Pat Dasch is a consultant to the space industry on space policy and public outreach issues and a writer who publishes on a wide variety of space-related topics. Recent projects include development of content for a PBS program on the future of human spaceflight, and development of strategic positions related to the future of internationally coordinated space missions for the Space Policy Summit held in Houston, TX, in October 2002.

   She is editor in chief of the 4-volume reference work Space Science for Students, published in September 2002 by Macmillan Reference. Ms. Dasch has authored numerous articles on space exploration, and presented testimony to Congress. Images of Earth, co-authored with Peter Francis for George Philip (UK) and Prentice Hall in the US, in 1984, won the Geographical Society of Chicago prize for best remote sensing publication in 1985 and was carried by the Aviation Week Book Club.

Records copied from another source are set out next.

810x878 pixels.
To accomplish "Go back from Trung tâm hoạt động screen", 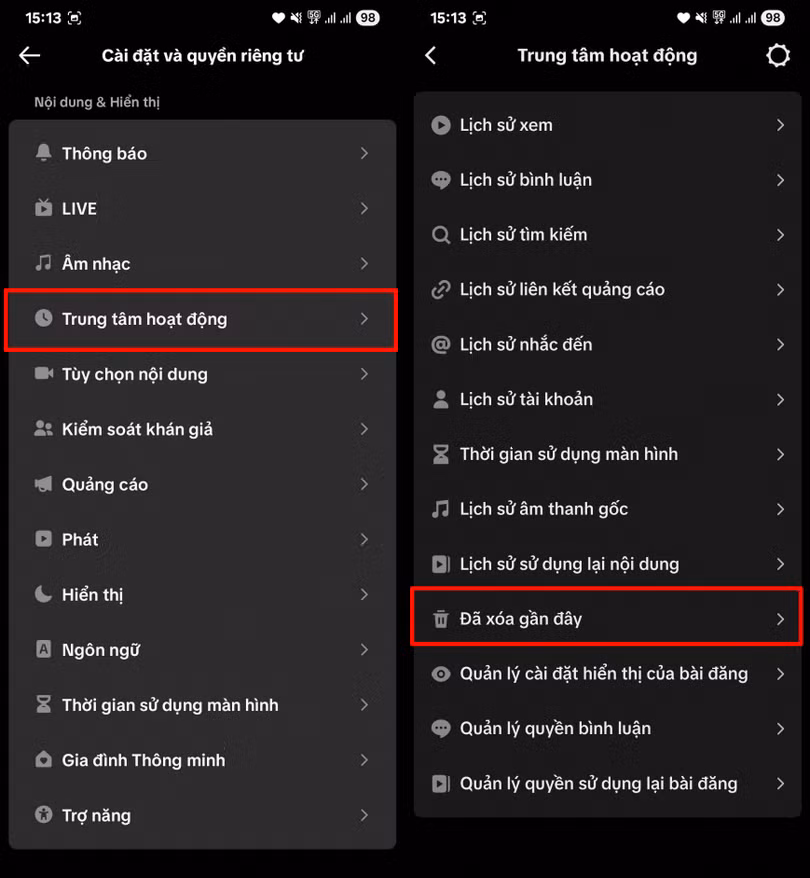I will [x=430, y=55].
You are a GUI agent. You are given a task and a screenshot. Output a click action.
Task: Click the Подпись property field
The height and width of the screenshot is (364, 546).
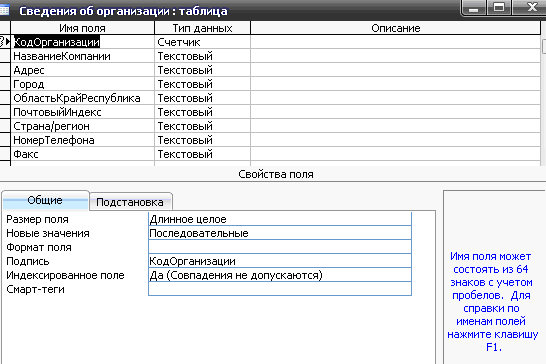coord(280,261)
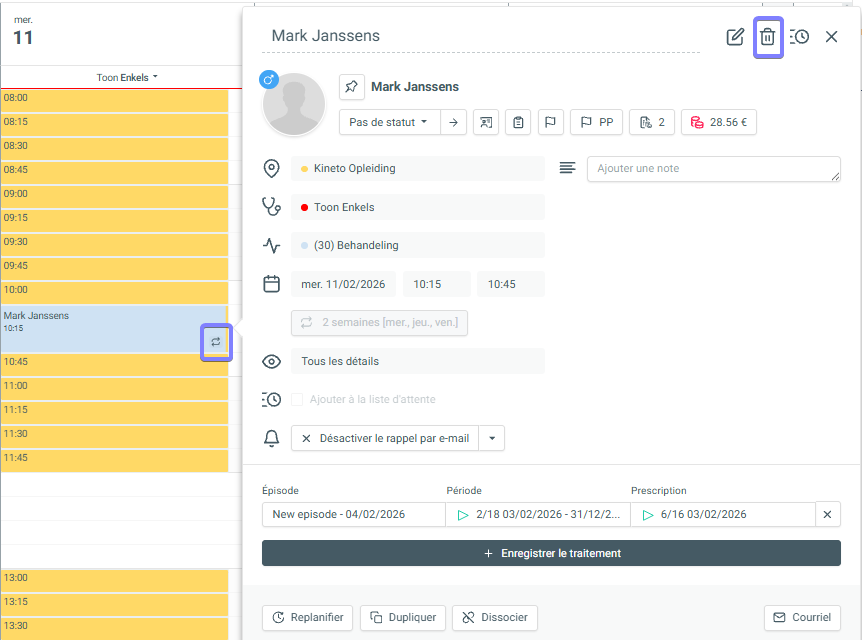Click the plain flag icon button
Image resolution: width=862 pixels, height=640 pixels.
pyautogui.click(x=550, y=122)
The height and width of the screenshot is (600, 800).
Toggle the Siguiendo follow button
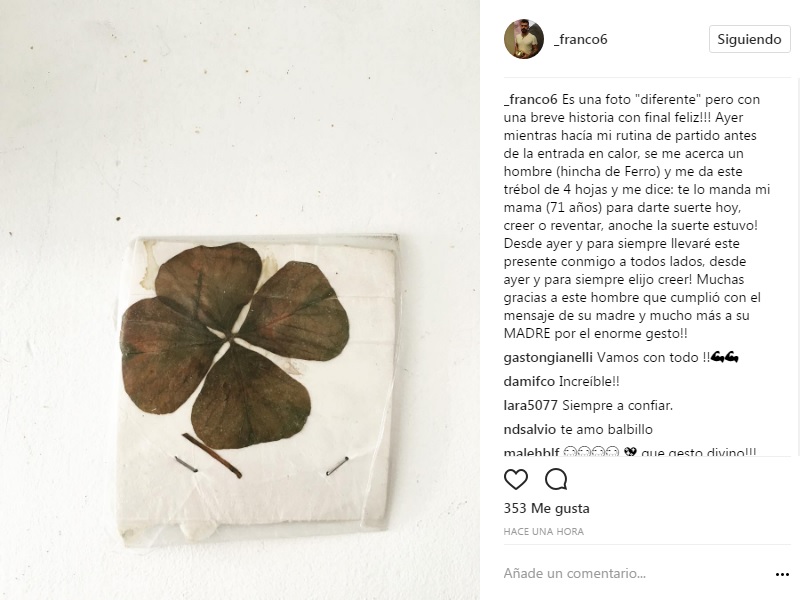[749, 39]
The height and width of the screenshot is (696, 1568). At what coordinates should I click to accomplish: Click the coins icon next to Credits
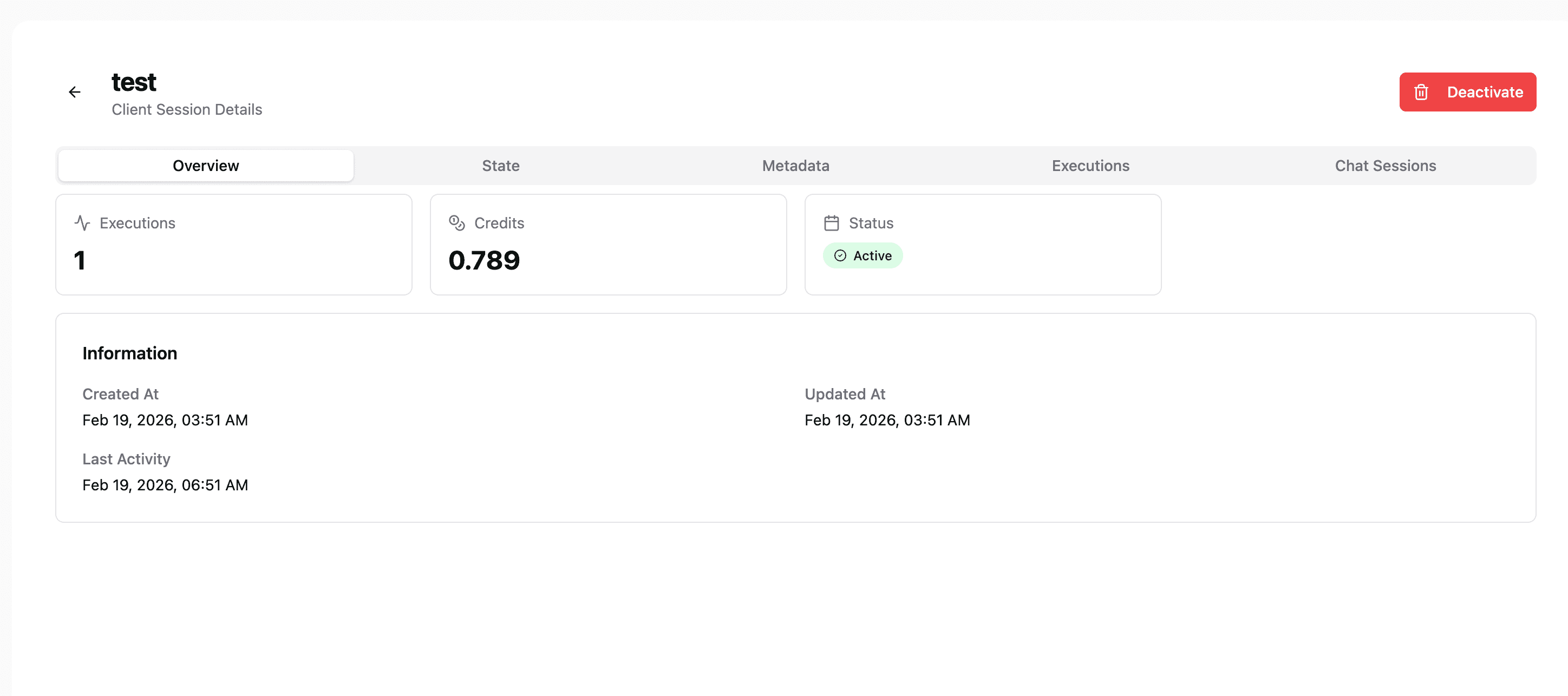pos(456,222)
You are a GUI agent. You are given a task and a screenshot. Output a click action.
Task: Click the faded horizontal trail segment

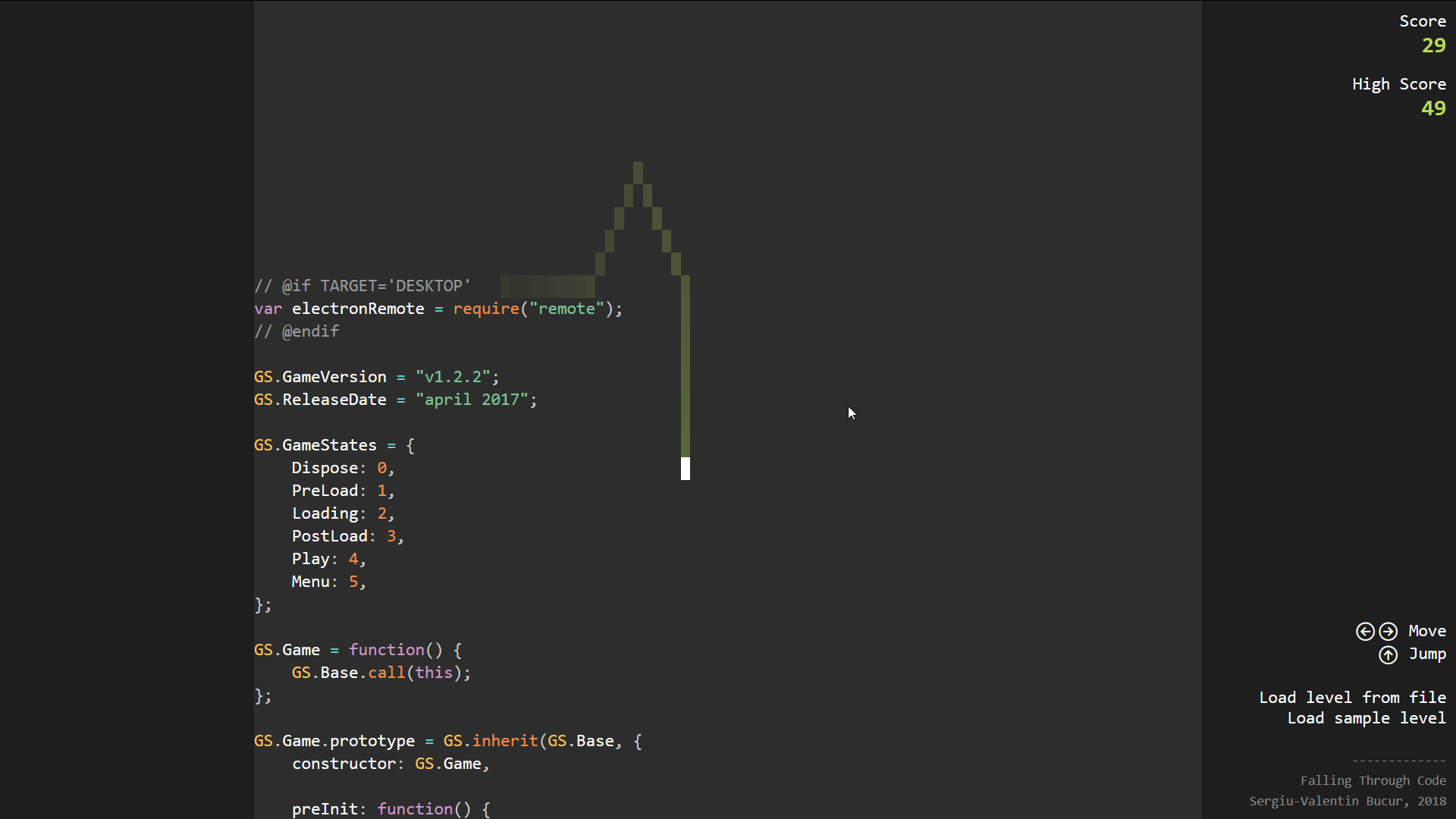[548, 287]
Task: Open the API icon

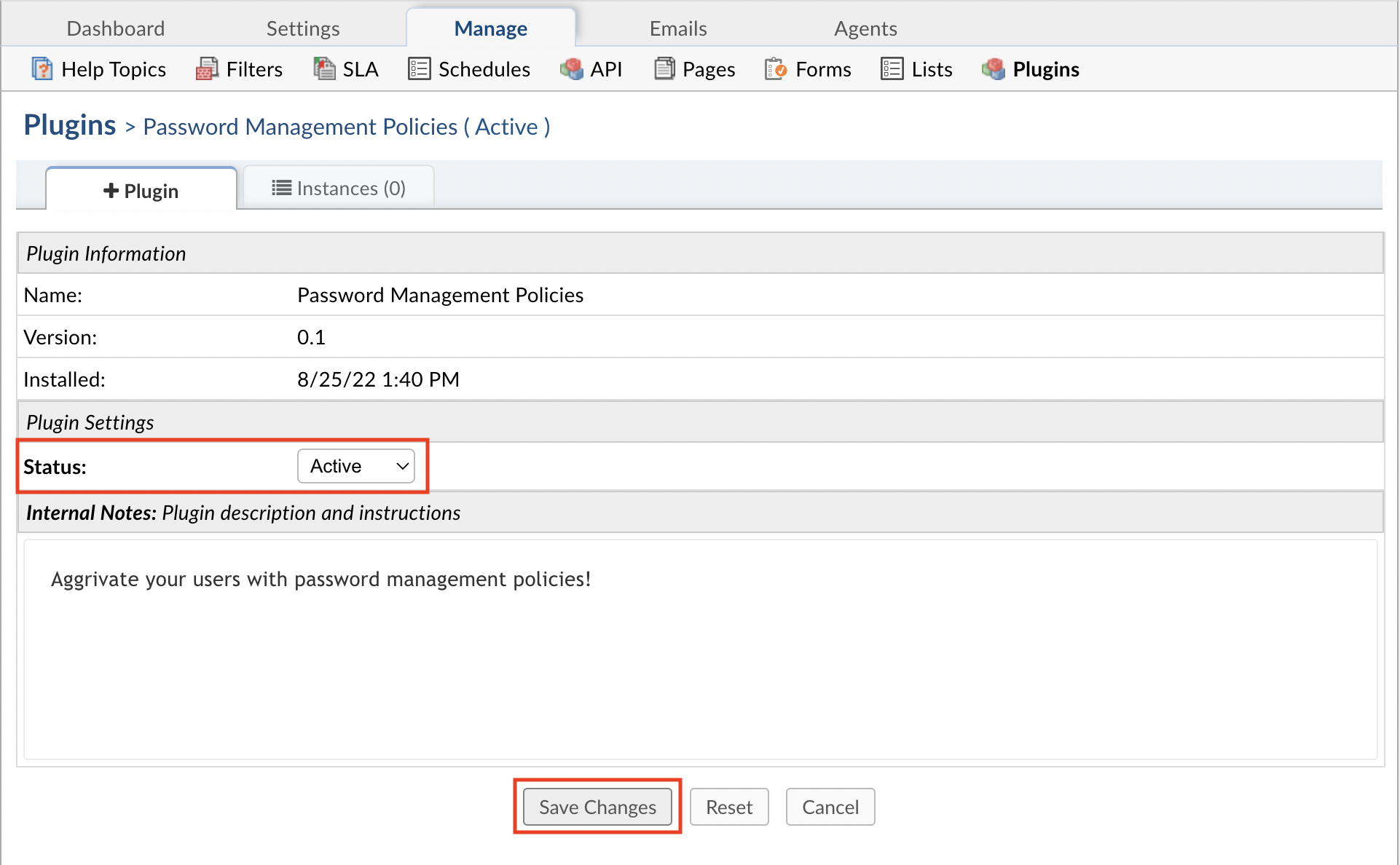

Ms. Dasch has also produced a number of educational slide sets, the most recent being “Life on Mars???” and “Asteroids.”

   Previously, Ms. Dasch was Executive Director of the National Space Society (1997–2001). From 1994–98 she was Editor in Chief of Ad Astra magazine, the magazine of the National Space Society, and from 1988–94 worked for SAIC as a planetary science analyst in the Solar System Exploration Division at NASA Headquarters, Washington, DC. From 1983–87 she was director of the Dial-A-Shuttle program at the Johnson Space Center and a research associate at the Lunar and Planetary Institute in Houston working on shuttle Earth observations imagery.





Preface




In the last decade, information from the Galileo mission to the Jupiter system and advances in ground-based astronomy have greatly enhanced our reservoir of knowledge about ices in our solar system. An acceleration in the search for signs of life in the solar system (and the water that is necessary for the Earth-based life forms that we are familiar with) that followed the 1996 discovery of possible meteoritic evidence for the existence of ancient life on Mars, together with the technological revolution in both space- and Earth-based sensors, has resulted in significant new developments in understanding of the pervasive presence and geological significance of ices in our solar system.

   In this book, recognized planetary experts interpret the role and impact of ice in our corner of the universe and debate the many outstanding questions that remain to be answered. Each chapter contains exciting, cutting-edge information revealing the complexity and wonder of the universe in which we live.

   The findings from the Opportunity and Spirit rovers (Mars), the SMART-1 mission on route to the Moon and Cassini (saturnian system) will help to answer some of the outstanding questions about ice and will undoubtedly reveal new conundrums for our future contemplation.

   Other missions planned for the future, such as the MESSENGER and BepiColombo missions to Mercury, and the New Horizons mission to Pluto and the Kuiper Belt, will continue this second wave of planetary exploration with rigorous surveys and collection of detailed scientific data.





Acknowledgements




First and foremost I want to thank the contributors to this book – Robert Bindschadler, Bryan Butler, Dale Cruikshank, Jonathan Lunine, Michael Mellon, Toby Owen, Paul Schenk, and John Stansberry – whose state-of-the-science knowledge, insights, and curiosity made this book possible.

   My deepest gratitude to my husband, Julius, for his sustained support, encouragement, and interest throughout the evolution of this book, which appeared to be in constant revision right up to manuscript submission, as the scientific story continually rewrote itself with a steady stream of new and fascinating scientific developments.

   My thanks to Simon Mitton, Jacqueline Garget, Carol Miller and Joseph Bottrill at Cambridge University Press for their perseverance and professional management of this project.